───── SOURCE RECORDS

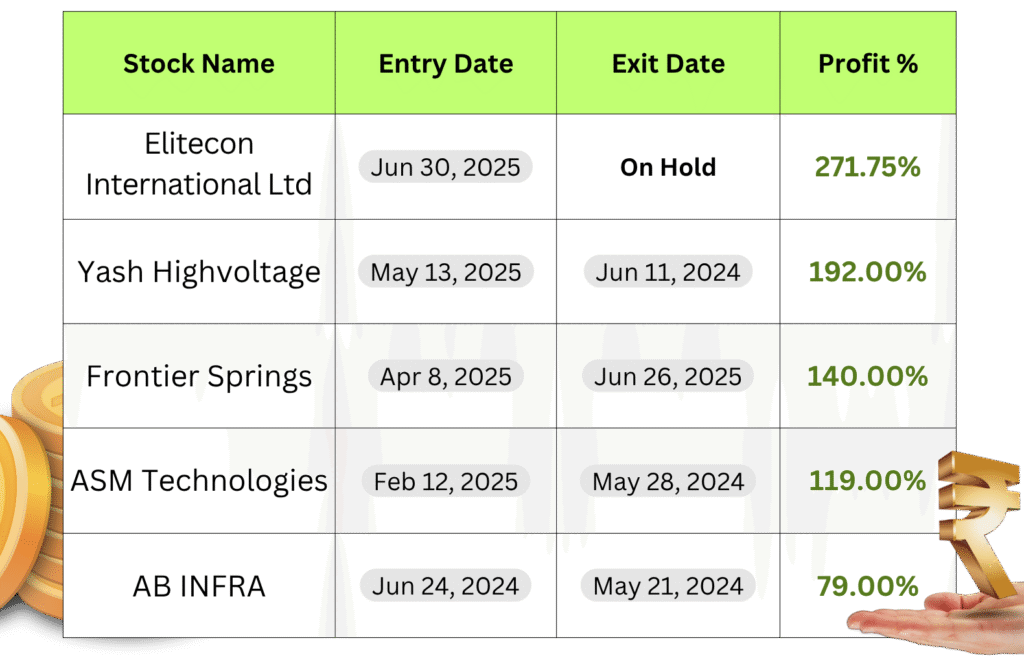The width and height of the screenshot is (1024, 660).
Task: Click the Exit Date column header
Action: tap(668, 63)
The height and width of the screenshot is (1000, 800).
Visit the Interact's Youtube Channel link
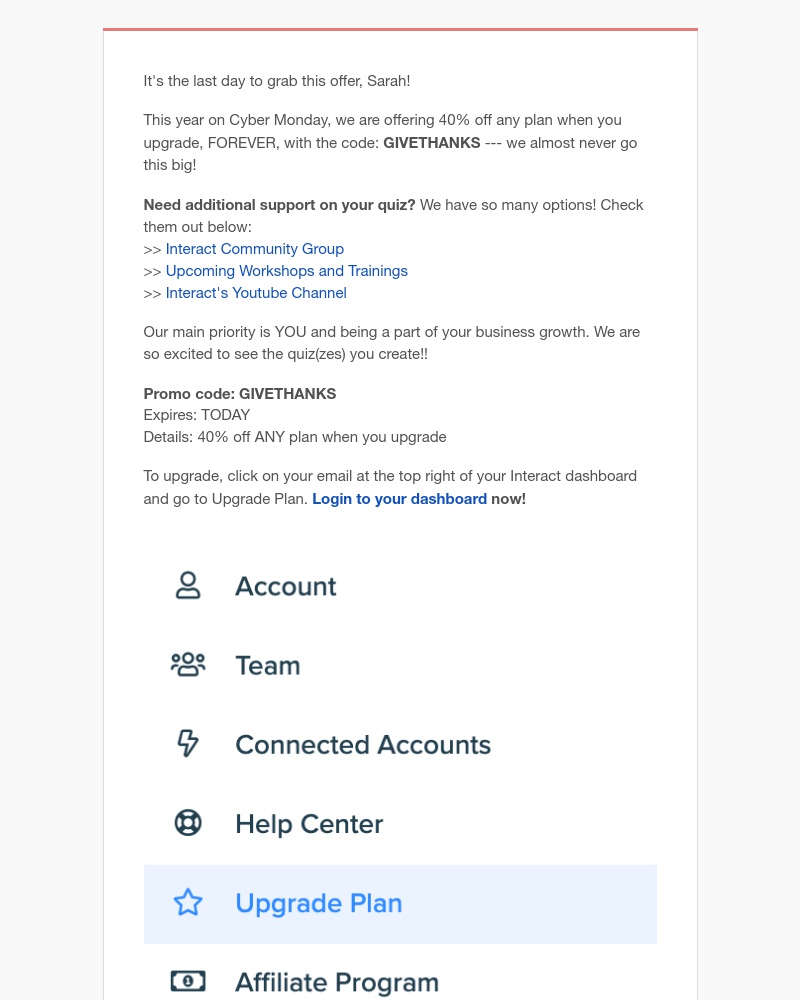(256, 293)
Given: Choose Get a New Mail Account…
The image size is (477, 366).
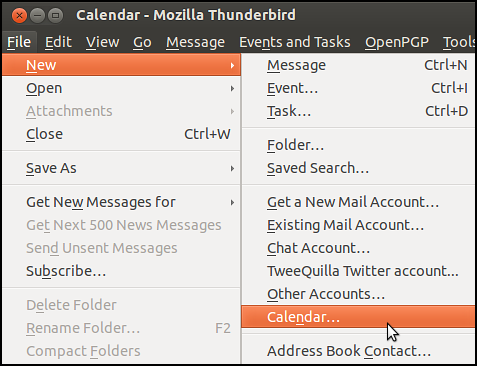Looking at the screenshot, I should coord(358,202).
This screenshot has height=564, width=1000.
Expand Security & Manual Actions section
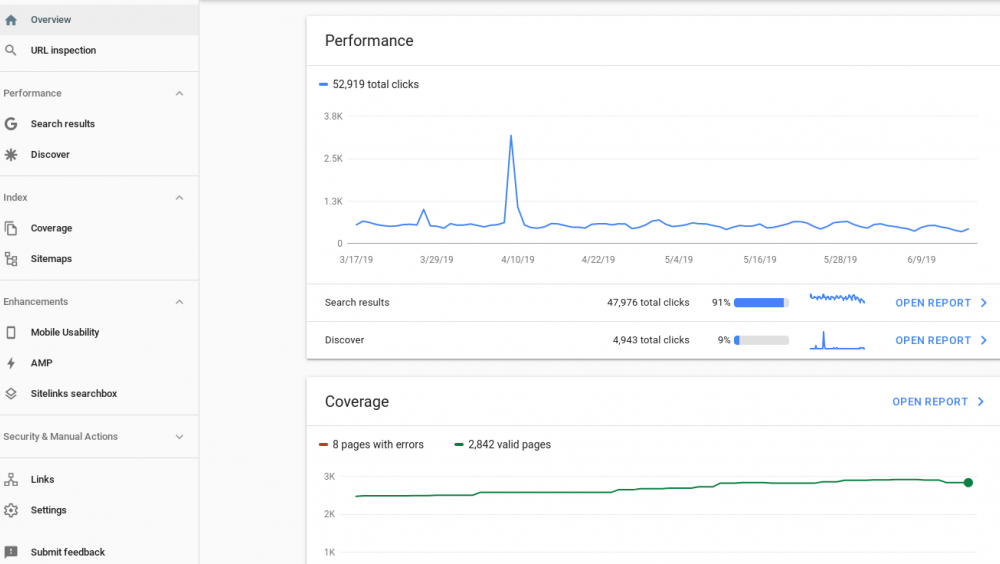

──────────

*ASSIGNMENT*: Every line from the one containing "The height and" through the last line of the listing must be written out again exactly, and no other line. Leave the pictures aside.

*RESPONSE TO THIS TASK*:
The height and width of the screenshot is (1000, 800).
Visit the Interact's Youtube Channel link
(256, 293)
Given: Choose Get a New Mail Account…
The image size is (477, 366).
Looking at the screenshot, I should coord(358,202).
This screenshot has height=564, width=1000.
Expand Security & Manual Actions section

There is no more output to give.